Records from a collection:
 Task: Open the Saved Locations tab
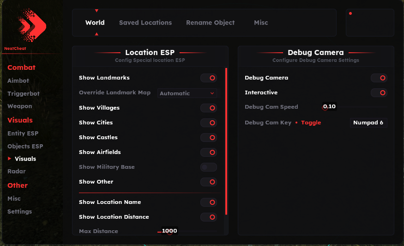145,23
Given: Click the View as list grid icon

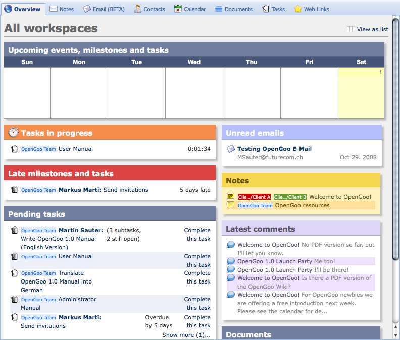Looking at the screenshot, I should tap(351, 29).
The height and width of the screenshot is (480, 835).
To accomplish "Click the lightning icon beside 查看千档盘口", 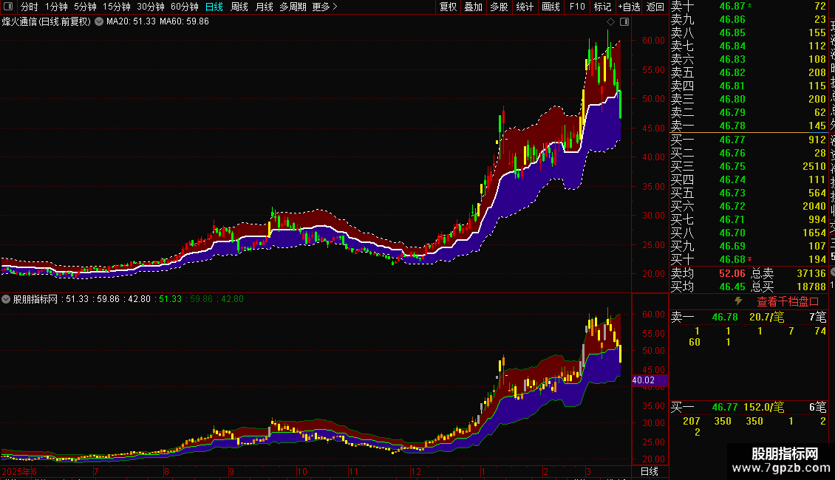I will tap(738, 301).
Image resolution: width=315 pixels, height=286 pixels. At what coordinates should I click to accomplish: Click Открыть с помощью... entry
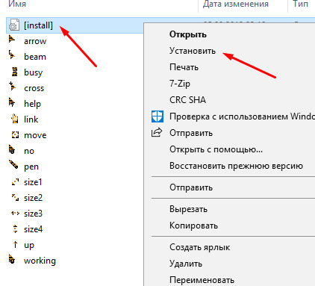pyautogui.click(x=216, y=149)
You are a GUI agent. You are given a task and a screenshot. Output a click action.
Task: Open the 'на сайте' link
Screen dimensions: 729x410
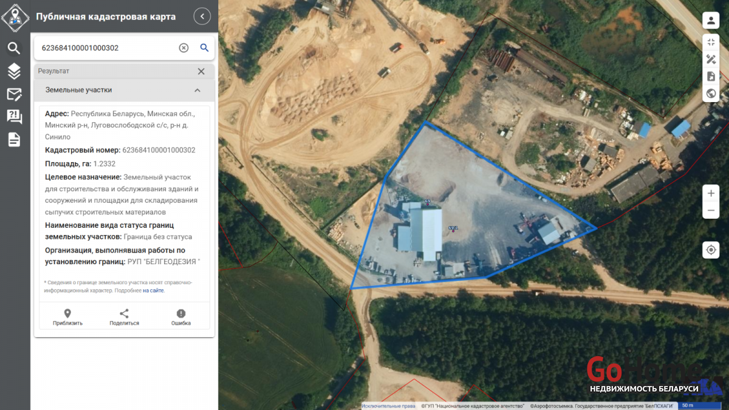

**WHAT THE TASK ASKS**
Nothing but the lines from the line containing "You are a GUI" to the end of the records above should be repeated, exactly and with every picture omitted.

**RESULT FOR THIS EXERCISE**
You are a GUI agent. You are given a task and a screenshot. Output a click action.
Task: Open the 'на сайте' link
Screen dimensions: 729x410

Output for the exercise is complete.